▶ _What you will do_
1. Transcribe the passage of the renal artery ultrasound text starting with "The Only Mobile" and going on through "recommended next steps.".
2. In the renal artery ultrasound text, how long must a patient fast before the appointment?
3. Turn the paragraph of the renal artery ultrasound text that begins "The cost is $397" into a short bulleted list that keeps its main facts.

▶ _Text shown_
What the Renal Artery Duplex Evaluates
A renal artery duplex ultrasound combines B-mode imaging with spectral Doppler and color flow to evaluate the renal arteries and kidneys in real time. During the exam, I measure peak systolic velocities in the main renal arteries, calculate the renal-to-aortic ratio (RAR), assess waveform morphology in the segmental and interlobar arteries, and measure resistive indices. I also document kidney size bilaterally, looking for asymmetry that might suggest chronic ischemic change.
Elevated peak systolic velocity above 180 to 200 cm/s or an RAR greater than 3.5 raises concern for hemodynamically significant stenosis — typically 60 percent or greater narrowing. Tardus parvus waveforms in the downstream kidney parenchyma provide additional indirect evidence of proximal obstruction. These are the same diagnostic criteria used in accredited hospital vascular labs across the country.
The exam takes approximately 30 minutes. You will need to fast for 4 to 6 hours before your appointment, as abdominal gas can interfere with image quality. There is no radiation, no contrast dye, and no discomfort. You lie comfortably while I acquire images from your abdomen. For full details on the renal artery duplex ultrasound, visit our service page.
The Only Mobile Renal Artery Screening in Maine
BlackPoint Diagnostics is, to our knowledge, the only independent mobile service in Maine offering renal artery duplex ultrasound. Hospital-based vascular labs perform this study, but access typically requires a physician referral, a scheduled appointment weeks out, and a trip to a hospital or outpatient imaging center. We bring the exam to your home in Portland, South Portland, Westbrook, Cape Elizabeth, Scarborough, and surrounding communities throughout the greater Portland area.
Every study is performed by an ARDMS-certified sonographer with 20 years of cardiovascular and vascular imaging experience. Every report is reviewed and interpreted by a board-certified cardiologist. Your results are delivered within 24 to 48 hours with clear findings and recommended next steps.
$397 Flat — No Referral Required
The cost is $397 — a single transparent price with no hidden fees, no facility charges, and no insurance complexity. You do not need a referral or a prescription. If you believe you may benefit from renal artery screening based on the criteria above, you can book directly. Same-week appointments are frequently available.
Resistant hypertension is not something you have to accept. If your blood pressure is not responding to treatment, there may be an answer that no pill can provide — and a 30-minute ultrasound in your own living room can help find it.

▶ _Information provided_
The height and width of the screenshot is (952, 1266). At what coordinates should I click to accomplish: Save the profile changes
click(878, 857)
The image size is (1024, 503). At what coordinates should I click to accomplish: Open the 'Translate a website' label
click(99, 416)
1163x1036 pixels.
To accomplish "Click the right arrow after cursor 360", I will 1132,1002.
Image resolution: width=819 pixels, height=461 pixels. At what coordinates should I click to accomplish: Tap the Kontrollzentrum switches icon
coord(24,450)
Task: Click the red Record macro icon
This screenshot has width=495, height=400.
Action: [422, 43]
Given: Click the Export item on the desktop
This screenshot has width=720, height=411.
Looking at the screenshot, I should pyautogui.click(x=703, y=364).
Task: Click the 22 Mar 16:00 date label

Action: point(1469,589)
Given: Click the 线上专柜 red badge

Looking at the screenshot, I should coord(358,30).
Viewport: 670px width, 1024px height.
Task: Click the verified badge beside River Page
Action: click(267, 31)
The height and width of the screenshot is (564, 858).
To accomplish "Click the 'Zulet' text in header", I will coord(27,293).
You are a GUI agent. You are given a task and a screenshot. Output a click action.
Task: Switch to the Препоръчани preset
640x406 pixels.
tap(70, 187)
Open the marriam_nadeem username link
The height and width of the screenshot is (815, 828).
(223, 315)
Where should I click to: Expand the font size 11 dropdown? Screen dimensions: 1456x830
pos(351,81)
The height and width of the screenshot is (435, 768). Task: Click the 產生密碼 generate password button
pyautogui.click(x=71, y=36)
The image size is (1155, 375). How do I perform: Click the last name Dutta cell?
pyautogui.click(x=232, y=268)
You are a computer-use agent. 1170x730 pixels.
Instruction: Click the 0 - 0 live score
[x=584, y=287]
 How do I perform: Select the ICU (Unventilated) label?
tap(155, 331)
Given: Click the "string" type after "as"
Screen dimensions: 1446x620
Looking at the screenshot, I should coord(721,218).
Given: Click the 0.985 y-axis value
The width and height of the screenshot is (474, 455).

▶ _Replies_
1.
The Only Mobile Renal Artery Screening in Maine
BlackPoint Diagnostics is, to our knowledge, the only independent mobile service in Maine offering renal artery duplex ultrasound. Hospital-based vascular labs perform this study, but access typically requires a physician referral, a scheduled appointment weeks out, and a trip to a hospital or outpatient imaging center. We bring the exam to your home in Portland, South Portland, Westbrook, Cape Elizabeth, Scarborough, and surrounding communities throughout the greater Portland area.
Every study is performed by an ARDMS-certified sonographer with 20 years of cardiovascular and vascular imaging experience. Every report is reviewed and interpreted by a board-certified cardiologist. Your results are delivered within 24 to 48 hours with clear findings and recommended next steps.

2. 4 to 6 hours.

3.
- Single price of $397, with no hidden fees, facility charges, or insurance complexity
- No referral or prescription needed
- Anyone who believes they may benefit from screening based on the stated criteria can book directly
- Same-week appointments are frequently available